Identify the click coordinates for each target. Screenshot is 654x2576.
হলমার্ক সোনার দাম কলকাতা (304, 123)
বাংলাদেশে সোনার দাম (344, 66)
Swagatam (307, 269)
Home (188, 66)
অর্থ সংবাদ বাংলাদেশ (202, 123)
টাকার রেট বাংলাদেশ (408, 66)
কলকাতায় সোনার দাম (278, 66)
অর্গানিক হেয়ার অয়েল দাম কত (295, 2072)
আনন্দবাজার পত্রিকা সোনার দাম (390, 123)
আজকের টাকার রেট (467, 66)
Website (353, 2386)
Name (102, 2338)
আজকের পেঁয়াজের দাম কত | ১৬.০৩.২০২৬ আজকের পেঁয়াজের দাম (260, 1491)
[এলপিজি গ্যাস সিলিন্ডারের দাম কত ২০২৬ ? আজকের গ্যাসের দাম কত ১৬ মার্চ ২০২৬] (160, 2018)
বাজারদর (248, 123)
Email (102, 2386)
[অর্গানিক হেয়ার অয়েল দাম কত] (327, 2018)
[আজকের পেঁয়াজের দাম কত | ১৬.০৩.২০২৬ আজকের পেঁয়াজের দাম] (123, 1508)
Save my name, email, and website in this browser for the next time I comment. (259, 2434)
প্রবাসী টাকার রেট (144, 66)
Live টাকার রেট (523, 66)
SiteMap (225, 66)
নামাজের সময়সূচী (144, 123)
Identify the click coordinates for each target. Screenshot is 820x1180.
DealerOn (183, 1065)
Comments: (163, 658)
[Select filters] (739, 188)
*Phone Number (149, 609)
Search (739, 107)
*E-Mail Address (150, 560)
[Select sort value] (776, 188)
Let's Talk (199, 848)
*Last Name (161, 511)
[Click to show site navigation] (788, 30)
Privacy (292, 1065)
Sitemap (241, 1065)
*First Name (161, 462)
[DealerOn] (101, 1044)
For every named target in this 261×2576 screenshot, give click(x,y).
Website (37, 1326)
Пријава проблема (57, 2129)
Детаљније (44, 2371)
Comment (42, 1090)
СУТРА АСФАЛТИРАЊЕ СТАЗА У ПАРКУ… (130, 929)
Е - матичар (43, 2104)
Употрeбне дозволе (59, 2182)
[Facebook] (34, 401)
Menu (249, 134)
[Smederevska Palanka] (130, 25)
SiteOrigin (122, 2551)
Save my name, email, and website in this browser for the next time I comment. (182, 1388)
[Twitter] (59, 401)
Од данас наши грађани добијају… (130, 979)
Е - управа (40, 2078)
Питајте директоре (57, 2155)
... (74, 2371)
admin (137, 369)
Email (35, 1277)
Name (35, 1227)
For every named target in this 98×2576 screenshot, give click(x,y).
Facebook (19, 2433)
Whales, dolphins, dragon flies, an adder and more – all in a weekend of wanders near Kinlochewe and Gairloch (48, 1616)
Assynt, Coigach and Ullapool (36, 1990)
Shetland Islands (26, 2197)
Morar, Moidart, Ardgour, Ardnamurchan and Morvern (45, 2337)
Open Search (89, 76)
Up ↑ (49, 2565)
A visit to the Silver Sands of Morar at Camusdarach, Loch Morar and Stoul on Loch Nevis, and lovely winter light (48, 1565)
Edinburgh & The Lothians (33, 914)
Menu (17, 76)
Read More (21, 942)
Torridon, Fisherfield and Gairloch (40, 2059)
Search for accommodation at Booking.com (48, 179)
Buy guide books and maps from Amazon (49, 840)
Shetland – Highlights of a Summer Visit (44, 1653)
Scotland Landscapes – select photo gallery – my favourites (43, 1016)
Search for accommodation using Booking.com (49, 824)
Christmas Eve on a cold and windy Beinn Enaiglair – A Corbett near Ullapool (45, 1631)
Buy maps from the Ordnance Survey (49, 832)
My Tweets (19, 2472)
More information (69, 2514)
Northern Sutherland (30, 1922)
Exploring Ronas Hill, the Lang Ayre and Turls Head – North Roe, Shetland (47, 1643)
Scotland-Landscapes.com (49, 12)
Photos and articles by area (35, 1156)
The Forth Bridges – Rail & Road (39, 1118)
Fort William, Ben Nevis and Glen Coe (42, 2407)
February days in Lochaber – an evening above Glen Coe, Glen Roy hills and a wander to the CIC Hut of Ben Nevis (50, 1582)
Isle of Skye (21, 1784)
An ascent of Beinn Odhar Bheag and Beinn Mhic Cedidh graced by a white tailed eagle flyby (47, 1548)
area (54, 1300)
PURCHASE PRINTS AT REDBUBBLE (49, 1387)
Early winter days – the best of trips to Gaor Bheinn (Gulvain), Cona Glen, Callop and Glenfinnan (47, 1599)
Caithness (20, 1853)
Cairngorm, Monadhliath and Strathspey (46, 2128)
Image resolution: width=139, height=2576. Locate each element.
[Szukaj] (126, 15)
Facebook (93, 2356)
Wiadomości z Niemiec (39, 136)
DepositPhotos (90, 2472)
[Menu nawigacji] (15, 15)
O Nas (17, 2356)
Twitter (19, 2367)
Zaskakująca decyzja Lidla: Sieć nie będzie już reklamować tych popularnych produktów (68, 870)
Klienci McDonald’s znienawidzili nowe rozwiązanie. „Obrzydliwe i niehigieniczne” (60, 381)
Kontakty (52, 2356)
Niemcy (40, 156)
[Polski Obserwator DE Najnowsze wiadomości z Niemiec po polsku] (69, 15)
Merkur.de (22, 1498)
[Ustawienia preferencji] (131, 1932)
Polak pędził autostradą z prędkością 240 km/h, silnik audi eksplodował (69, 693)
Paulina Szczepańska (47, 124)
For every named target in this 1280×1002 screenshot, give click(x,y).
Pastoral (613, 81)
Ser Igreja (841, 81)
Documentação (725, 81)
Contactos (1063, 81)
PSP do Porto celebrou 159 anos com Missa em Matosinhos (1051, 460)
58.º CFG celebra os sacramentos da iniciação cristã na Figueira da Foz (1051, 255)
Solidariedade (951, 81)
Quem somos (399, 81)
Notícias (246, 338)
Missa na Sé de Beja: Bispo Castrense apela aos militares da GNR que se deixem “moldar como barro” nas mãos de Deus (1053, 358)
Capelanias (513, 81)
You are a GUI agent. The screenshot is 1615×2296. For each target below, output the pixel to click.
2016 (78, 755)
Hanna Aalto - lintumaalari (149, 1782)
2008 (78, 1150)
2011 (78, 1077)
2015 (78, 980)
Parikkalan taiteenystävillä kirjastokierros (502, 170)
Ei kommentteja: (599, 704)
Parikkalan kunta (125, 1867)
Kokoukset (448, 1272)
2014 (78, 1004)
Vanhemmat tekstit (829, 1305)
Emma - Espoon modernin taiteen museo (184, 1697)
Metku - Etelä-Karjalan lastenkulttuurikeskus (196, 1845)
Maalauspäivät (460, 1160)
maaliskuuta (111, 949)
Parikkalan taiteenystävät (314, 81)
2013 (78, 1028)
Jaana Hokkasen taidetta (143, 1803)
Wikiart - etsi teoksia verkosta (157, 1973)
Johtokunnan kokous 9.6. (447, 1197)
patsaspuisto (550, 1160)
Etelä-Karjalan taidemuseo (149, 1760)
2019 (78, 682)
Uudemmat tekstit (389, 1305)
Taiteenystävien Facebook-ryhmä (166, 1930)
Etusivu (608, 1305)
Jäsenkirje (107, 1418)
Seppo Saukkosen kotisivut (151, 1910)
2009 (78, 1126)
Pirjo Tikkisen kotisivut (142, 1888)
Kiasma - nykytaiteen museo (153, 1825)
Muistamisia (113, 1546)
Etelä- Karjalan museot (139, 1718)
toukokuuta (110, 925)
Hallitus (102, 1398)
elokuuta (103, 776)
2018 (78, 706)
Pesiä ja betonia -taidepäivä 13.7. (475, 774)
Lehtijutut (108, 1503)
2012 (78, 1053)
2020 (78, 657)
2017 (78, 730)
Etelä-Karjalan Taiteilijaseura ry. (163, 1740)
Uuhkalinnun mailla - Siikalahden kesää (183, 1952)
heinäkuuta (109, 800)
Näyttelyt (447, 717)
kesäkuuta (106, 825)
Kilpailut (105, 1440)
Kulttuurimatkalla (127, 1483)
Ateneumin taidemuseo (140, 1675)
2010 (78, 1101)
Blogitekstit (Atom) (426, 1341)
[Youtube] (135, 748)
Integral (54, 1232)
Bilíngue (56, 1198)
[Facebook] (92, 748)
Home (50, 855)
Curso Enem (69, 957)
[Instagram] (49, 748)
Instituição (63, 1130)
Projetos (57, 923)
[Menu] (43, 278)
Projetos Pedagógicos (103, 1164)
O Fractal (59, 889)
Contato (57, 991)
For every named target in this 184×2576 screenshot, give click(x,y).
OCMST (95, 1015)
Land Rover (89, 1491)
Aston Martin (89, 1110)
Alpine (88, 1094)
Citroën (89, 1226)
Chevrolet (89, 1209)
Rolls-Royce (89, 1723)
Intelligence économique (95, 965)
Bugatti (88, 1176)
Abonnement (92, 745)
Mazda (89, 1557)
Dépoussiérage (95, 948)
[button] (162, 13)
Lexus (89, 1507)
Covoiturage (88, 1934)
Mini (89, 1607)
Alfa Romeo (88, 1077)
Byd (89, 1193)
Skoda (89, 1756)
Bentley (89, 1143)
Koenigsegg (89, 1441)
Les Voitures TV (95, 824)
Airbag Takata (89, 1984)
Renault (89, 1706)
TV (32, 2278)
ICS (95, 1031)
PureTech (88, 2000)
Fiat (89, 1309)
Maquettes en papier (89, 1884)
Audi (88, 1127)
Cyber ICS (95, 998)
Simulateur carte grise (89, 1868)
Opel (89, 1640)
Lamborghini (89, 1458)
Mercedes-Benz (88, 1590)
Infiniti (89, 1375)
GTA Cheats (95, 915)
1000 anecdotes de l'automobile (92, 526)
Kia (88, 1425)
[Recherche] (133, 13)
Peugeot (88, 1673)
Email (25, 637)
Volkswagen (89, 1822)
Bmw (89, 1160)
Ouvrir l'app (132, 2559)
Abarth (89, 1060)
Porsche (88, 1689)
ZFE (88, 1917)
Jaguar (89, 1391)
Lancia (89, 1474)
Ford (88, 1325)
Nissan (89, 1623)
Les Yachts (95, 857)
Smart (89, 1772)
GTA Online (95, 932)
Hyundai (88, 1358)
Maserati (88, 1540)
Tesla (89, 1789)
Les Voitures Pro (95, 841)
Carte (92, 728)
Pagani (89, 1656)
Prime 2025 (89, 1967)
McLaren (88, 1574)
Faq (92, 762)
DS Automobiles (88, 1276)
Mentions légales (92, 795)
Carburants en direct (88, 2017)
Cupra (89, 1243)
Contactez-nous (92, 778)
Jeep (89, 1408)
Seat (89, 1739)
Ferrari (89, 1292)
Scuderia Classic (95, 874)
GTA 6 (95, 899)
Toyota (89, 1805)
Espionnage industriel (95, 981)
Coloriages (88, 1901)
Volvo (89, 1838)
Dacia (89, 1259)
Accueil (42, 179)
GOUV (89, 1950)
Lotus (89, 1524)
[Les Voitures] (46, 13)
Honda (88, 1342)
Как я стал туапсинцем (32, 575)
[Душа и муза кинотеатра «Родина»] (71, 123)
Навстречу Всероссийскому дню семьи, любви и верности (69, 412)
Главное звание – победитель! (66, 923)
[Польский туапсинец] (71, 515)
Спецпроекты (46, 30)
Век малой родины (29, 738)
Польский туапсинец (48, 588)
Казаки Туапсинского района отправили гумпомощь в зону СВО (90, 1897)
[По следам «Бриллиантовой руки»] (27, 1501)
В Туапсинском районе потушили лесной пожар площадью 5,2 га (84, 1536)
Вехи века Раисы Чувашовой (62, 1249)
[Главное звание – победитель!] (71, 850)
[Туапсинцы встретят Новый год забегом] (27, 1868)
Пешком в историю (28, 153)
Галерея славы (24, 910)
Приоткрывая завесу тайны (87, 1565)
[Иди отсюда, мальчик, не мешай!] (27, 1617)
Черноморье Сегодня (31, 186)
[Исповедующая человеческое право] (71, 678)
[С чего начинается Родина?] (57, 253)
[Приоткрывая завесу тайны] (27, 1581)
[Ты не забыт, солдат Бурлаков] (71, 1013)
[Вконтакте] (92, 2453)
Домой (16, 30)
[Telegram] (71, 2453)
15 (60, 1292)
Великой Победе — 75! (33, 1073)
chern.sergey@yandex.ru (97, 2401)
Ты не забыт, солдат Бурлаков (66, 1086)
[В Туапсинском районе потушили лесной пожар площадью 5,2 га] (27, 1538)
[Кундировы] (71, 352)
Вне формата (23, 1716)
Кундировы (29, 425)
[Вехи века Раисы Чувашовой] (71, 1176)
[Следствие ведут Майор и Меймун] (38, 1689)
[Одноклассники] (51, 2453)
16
:::::
### YOUR ASSIGNMENT
Quote every line of the records above, from the first down to the one holding "দাম (260, 1491)", exactly as written.

### TASK OUTPUT
Identify the click coordinates for each target. Screenshot is 654x2576.
হলমার্ক সোনার দাম কলকাতা (304, 123)
বাংলাদেশে সোনার দাম (344, 66)
Swagatam (307, 269)
Home (188, 66)
অর্থ সংবাদ বাংলাদেশ (202, 123)
টাকার রেট বাংলাদেশ (408, 66)
কলকাতায় সোনার দাম (278, 66)
অর্গানিক হেয়ার অয়েল দাম কত (295, 2072)
আনন্দবাজার পত্রিকা সোনার দাম (390, 123)
আজকের টাকার রেট (467, 66)
Website (353, 2386)
Name (102, 2338)
আজকের পেঁয়াজের দাম কত | ১৬.০৩.২০২৬ আজকের পেঁয়াজের দাম (260, 1491)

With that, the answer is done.